Along with being one of the largest players in the European food delivery market and boasting an estimated 8.3m daily orders (JP Morgan 2021), Delivery Hero has also sought to vertically integrate their business model through their creation of dark stores (“Dmarts”). They currently run 491 Dmarts in 28 countries, providing almost instant delivery of groceries and household goods to consumers around the world.
Delivery Hero have also begun to roll out virtual kitchens (“DH Kitchens”) around the world by creating partnerships with local vendors and leasing them kitchen space in their virtual kitchen complexes.
Unlike many of their competitors, Delivery Hero has also prioritised expansion in emerging markets, allowing them to establish dominant market shares in growing markets, differentiating and diversifying their business model.
Doordash (NYSE: DASH)
Doordash is the largest US food delivery company, having approximately 50% market share, which is 17% higher than the nearest competitor – Uber Eats. Currently, Doordash derives 95% of its revenue from USA, undertaking little global expansion to date (JP Morgan).
Doordash has an estimated 3.2m orders per day and differentiates themselves through their provision of “Drive” – a courier service, and “DashPass”- a subscription model allowing free delivery from select stores.
Uber (NYSE: UBER)
Uber Eats is the most widely available food delivery service in the world, active on all 6 continents and being a market leader in many countries.
Along with dominating many markets, Uber is also in the midst of rolling out their “super-app”, which would aim to provide an all-encompassing user experience through the integration of ride hailing, food and grocery delivery and banking into one application.
Speaking of “Super-Apps”
The concept of a “super-app” has been prominent in the East for years, seen primarily through the Alipay platform, and more relatedly through the soon to be listed, long term Mason Stevens favourite – Grab.
When trying to envisage what Uber’s super-app will look like, it’s useful to use Grab as a case study, who are years ahead in terms of their range of product lines. Grab’s super-app currently provides a number of services, including:
- Rides (ride hailing)
- GrabFood (food delivery)
- GrabMart (groceries, essentials)
- GrabExpress (courier service)
- GrabPay (payments platform enabled through their digital banking license held in conjunction with Singtel)
- GrabInsure (currently only travel and ride insurance)
- GrabInvest (investment options through the GrabPay platform)
The super-app structure has proven to be effective in the East and has allowed greater scalability and profitability, however whether Western consumers appreciate the benefits of such an app is another question.
Is Food Delivery Going to Stick Around?
As increasing pressures mount on the reclassification of ride hailing and delivery drivers as workers, it begs to ask the question – where will the food delivery industry end up? If minimum wages are to be applied to delivery drivers, long term prospects of food delivery companies will be called into serious question. If greater working conditions are granted to food delivery drivers, companies able to vertically integrate and generate alternate revenue streams will be well placed to benefit from a declining number of competitors.

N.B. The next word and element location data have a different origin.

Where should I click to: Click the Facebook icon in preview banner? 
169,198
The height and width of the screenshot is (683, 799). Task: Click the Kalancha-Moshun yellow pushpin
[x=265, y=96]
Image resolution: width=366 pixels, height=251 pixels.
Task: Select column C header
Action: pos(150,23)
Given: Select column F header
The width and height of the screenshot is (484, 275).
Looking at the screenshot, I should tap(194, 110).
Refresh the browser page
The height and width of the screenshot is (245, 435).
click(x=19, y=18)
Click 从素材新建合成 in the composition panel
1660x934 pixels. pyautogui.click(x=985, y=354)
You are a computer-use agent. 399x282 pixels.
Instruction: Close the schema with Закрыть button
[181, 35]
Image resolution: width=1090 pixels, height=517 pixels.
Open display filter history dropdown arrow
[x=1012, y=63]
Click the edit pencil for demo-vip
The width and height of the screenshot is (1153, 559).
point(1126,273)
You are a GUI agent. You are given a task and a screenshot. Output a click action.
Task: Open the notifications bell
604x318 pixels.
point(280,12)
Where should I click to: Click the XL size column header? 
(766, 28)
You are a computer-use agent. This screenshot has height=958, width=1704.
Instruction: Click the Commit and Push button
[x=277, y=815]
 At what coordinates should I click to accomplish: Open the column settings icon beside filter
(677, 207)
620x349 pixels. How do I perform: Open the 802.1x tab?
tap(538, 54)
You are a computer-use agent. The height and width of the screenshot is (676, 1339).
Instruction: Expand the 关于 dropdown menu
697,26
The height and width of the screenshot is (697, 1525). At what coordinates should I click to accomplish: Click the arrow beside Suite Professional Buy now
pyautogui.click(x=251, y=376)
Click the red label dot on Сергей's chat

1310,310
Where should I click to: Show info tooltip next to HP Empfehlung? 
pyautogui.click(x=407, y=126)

The views expressed in this article are the views of the stated author as at the date published and are subject to change based on markets and other conditions. Past performance is not a reliable indicator of future performance. Mason Stevens is only providing general advice in providing this information. You should consider this information, along with all your other investments and strategies when assessing the appropriateness of the information to your individual circumstances. Mason Stevens and its associates and their respective directors and other staff each declare that they may hold interests in securities and/or earn fees or other benefits from transactions arising as a result of information contained in this article.